Dan Gingiss: It was cool and I have to say, I was not and you know your “super duper special 150,000 mile line” at Customs but mine actually went pretty fast as well. Very fast in fact, and you never know quite what to expect, but I loved that it was efficient One of the things that I noticed when I was there (both times – when I arrived and also when I was departing) is they have these visual indicators, these signs that were showing both the north and the south security lanes, and they had a kind of a numerical system that was indicated by little icons of people to tell you how busy the lines were. So when I looked at the sign for example, the North one had five little people icons and the south one had only two. So, hey – I’m smart. I speak British English. That means I should go to the south one right because it’s got a shorter line, and I was like, “boy this is such an easy – this is one of these ‘do simple better things’ we always talk about” where instead of leaving it to the customer, to the passenger, to have to kind of guess and you know we always guess the wrong line of course, even within a line I usually guess the wrong x-ray machines or whatever…

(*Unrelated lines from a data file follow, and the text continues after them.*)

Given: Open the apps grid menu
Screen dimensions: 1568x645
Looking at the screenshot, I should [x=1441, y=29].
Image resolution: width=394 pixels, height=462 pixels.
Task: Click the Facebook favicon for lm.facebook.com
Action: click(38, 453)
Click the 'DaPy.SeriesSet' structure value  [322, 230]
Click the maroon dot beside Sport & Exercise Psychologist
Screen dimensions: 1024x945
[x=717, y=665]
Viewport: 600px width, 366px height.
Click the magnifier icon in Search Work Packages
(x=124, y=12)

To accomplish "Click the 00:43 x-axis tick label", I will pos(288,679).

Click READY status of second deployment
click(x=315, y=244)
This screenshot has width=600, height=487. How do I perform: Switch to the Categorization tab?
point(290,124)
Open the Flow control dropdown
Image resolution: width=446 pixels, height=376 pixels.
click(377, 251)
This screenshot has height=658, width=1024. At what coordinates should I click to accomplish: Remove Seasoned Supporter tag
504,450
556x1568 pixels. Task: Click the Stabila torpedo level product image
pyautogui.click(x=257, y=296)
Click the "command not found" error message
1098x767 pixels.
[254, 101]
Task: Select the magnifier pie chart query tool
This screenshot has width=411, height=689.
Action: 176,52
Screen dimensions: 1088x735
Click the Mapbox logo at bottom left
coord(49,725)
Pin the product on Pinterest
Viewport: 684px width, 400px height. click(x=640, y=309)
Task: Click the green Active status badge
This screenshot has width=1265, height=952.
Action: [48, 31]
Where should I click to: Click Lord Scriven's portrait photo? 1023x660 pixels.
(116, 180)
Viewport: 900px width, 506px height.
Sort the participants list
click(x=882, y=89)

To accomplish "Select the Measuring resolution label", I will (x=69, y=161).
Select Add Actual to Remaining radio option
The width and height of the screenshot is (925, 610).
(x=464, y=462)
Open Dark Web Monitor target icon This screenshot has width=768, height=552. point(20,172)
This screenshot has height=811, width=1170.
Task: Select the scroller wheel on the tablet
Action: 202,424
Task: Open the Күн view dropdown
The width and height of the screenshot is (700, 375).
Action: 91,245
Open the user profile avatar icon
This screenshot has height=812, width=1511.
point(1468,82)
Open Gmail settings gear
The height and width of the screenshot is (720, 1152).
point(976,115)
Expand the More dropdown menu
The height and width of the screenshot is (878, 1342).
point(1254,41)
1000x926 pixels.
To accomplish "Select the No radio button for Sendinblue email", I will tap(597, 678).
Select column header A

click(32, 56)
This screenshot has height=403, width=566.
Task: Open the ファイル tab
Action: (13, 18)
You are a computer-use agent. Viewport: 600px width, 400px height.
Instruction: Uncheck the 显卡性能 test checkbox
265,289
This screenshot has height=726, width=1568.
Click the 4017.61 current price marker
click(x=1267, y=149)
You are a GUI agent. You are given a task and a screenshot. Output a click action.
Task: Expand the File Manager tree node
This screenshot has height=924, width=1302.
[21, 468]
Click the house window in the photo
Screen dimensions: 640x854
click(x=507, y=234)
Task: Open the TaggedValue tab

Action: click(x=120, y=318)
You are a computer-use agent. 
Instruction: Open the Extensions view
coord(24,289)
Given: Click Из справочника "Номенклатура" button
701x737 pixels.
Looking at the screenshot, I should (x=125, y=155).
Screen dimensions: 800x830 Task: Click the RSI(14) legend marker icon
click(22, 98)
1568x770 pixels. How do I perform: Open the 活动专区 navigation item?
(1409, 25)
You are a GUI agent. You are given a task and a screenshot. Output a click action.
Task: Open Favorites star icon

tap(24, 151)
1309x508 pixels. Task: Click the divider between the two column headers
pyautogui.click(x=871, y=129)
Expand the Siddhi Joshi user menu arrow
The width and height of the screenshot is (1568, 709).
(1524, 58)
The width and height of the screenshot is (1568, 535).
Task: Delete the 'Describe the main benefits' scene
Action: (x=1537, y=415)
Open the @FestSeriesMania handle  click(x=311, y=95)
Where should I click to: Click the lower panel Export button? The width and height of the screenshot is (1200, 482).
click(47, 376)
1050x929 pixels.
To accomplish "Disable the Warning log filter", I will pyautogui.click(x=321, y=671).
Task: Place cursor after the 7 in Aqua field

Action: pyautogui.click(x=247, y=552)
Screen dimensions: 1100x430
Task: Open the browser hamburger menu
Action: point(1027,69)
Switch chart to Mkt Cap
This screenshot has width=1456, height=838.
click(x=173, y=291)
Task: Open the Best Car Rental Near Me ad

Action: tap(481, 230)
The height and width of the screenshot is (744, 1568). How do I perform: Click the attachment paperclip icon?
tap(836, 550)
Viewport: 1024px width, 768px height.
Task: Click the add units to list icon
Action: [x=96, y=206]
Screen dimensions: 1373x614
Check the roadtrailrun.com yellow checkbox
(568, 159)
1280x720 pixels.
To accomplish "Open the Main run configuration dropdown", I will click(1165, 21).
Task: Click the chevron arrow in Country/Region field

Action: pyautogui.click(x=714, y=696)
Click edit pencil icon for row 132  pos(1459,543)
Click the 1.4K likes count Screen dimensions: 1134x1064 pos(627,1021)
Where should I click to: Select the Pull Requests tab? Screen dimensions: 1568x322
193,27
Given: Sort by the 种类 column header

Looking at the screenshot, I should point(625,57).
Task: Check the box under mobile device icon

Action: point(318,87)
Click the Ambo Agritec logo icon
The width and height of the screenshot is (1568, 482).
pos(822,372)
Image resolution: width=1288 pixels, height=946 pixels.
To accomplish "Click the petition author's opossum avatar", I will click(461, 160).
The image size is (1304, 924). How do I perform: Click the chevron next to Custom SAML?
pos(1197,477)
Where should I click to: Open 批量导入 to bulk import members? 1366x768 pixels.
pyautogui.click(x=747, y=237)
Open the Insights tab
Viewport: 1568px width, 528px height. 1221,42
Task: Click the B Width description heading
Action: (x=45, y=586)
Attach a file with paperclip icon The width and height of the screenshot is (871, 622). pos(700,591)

Joey Coleman: There is actually great research behind this on how humans have a tendency to be horrible judges of the speed of lines.

Dan Gingiss: Exactly. Well, here it is, this electronic sign that tells you which line to go to. I thought that was brilliant.

Joey Coleman: That is brilliant. I did not get a chance to see that this time. But I agree with you, I mean, I think the point of this segment is, there are a lot of different entities that are at play in creating the experience at an airport. Right? So the airlines are creating an experience. TSA (or security) is creating an experience. The Border Patrol (if you’re going into a different country) is creating the experience. The airport itself, in your example of the lines and building that sign in the airport to show the lines. There’s a lot of different factors at play here. And I think what happens, and this would be my guess – I don’t have any insight to prove this point so it’s anecdotal data or “anecdata” at best – but when we look at this, when one piece of a multi-contributing experience, when that group raises the bar – when security says, “Hey, we’re going to make it easier to go through our lines and we’re gonna make it go faster,” than that kind of calls on Border Patrol to make their experience better. And it makes the folks at luggage claim make the experience better, and it makes the restaurants make the experience better. And I know we talk about this a lot on the show, but I really do believe sincerely that when one brand starts to enhance the customer experience, all the other brands around it are almost forced to follow suit. You know most of them do it out of a, out of a good nature of “oh wow, they’re raising the game, I have to raise my game too.” But I think that ripple effect can be really powerful.

Dan Gingiss: Well yeah, and I think some of the reason for that is that oftentimes, companies customer experience or at least the perception of their customer experience, is actually due to the experiences being created by an ancillary company. So if you think about, you know, you flying you often give a lot of the credit to your flying experience to Delta, but yet your experience in the airport and getting to and from the gate and all that, is not really Delta, but it does sort of color your day right? If you end up, you know if you can’t find the gate, or if you find yourself as I’ve done a few times, sprinting through the airport because security took too long, it’s not that you blame Delta for it, but it’s that as you look back on the entirety of your experience, Delta is one of those brands that comes up because you flew Delta. And so I think it’s really interesting when there is this interdependence between different entities and that’s frankly, not Delta’s fault if you stand in line at security and it takes longer because they’re not in charge of security.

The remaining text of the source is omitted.